Texas-based Smith System Driver Improvement Inc. recently encountered some very unusual conditions while delivering its driver training programs around the world.
As a leader in fleet driver training for 50 years, the company mission is to save lives. Having a client base consisting of more than half of the Fortune 500 companies, Smith System's on-road training is delivered around the globe.
While Smith System's techniques work anywhere, anytime, every country has it own special customs, conditions and regulations for which the training must be adjusted. Some of the conditions cannot be foreseen until drivers are actually on the road. Here are a few interesting experiences Smith System trainers have had recently.
A Close Encounter
Traffic is very dense and complex in Thailand. Drivers must share the roads with not only cars and trucks but with tuk-tuk's (motorized 3-wheeled bikes), bicycles, pedestrians and an assortment of living creatures. While trainer Paul Nielsen was conducting on the road training for gasoline marketer TOLL Thailand Ltd. in Pattaya last summer, he came upon a very unique "vehicle".
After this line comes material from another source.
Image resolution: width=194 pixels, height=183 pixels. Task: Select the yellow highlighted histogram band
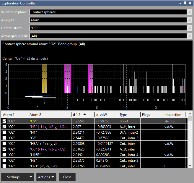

A huge elephant crossed the path of Paul and his Thai host Wanattasuk SA-Nguansiri. Neilsen froze for a second when the overgrown mammal raised his tusks and let out a cry. However, Neilsen, as a safety expert, was quite relieved to see that the animal was equipped with the latest safety devices. The elephant's sides were covered in bright orange reflective tape and on its tail hung a lamp for safe night operation. Fortunately, this was Neilsen's closest encounter of the larger kind experienced on his trip.
Barge Right on Over
Transportation is limited in some parts of the world. Smith's vice president of Training, Jim Smith, came upon some pretty unusual modes of transportation while in Guyana.
Despite the fact that this is South America's only English-speaking country, the hazards of crossing the Damerai River on a barge with his training vehicle didn't come across in the communication until it was too late. While in the middle of the river, Smith was informed that losing trucks off the barge was a common problem. Sure, they were fine going across the river. It was getting off the barge that was the tricky part.
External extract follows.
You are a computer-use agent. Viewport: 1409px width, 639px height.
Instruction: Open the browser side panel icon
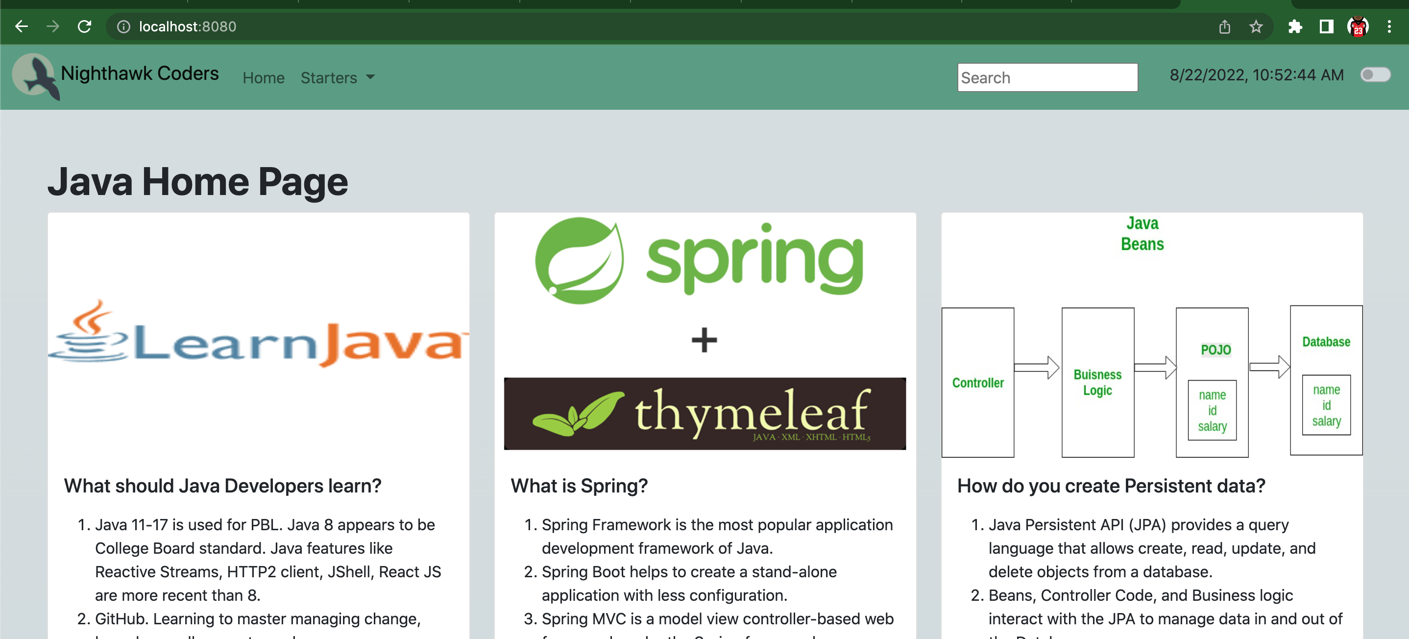(x=1326, y=26)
Apparently, the timing and placement have to be just right, or else when the first vehicle drives off the barge onto the shore it flips the barge and all its contents over backwards. Needless to say, Smith and his vehicle made it safely to shore but he found an alternative route on the way back. The return route included listening for trains before crossing on a railroad trestle, but we won't go into that!
Beauty is in the Eye of the Beholder
Cairo lies in the center of all routes leading to and from three continents: Asia, Africa and Europe. This large melting pot of cultures contains great challenges for the trainers at Smith System.
Last spring, trainer Clay Christensen was working with an oil company's trainers for a six-day training session in the heart of Cairo. Two of the employees were from Cairo and the other three were completely unfamiliar with the big city, being from small African villages.
As the days passed, one driver kept straddling two lanes. Christensen made several diplomatic attempts to correct his unsafe driving practice. Finally, exasperated, Christensen took the person aside. He asked the student why he wasn't staying within the raised lane markers. The student replied, "Lane markers? I thought they were just pretty road decorations." Once it was explained the markers separate lanes, the student made a marked improvement.
Safety Raises Some Eyebrows
The road is always a challenge and so too is language. Part of Smith System's training includes written materials. The translation of these materials into different languages is vital to the clear comprehension of the safety instruction. Rarely is there a straightforward translation, as in the case of the materials developed for BOC Gases last year in Thailand.
A key concept to Smith System training is "Aim High in Steering." The phrase means to look at least 15 seconds ahead of your vehicle. Every time the trainer, Paul Nielsen, displayed the phrase, the students had blank stares and raised their eyebrows. Nielsen didn't figure out what was going on until later. The translator had translated the "Aim High in Steering" into "Raise your eyebrows."
Have Goat Will Travel
It seems that goats are a vital part of any long trip in Cameroon, Africa. They are not an essential part of the cargo but a vital occupant on board. According to a popular religion in Cameroon, a goat is sacred and therefore must come along for the ride.
Smith System trainer Thom Taylor was concerned about the impact of this custom while he conducted a three-day train-the-trainer session for behind-the-wheel instruction. When he inquiredabout the potential discomfort with the animal and the group being cooped up together for 3 days, Taylor asked, "What about the smell?" The local fleet manager heartily replied, "Oh, don't worry the goat doesn't mind the smell."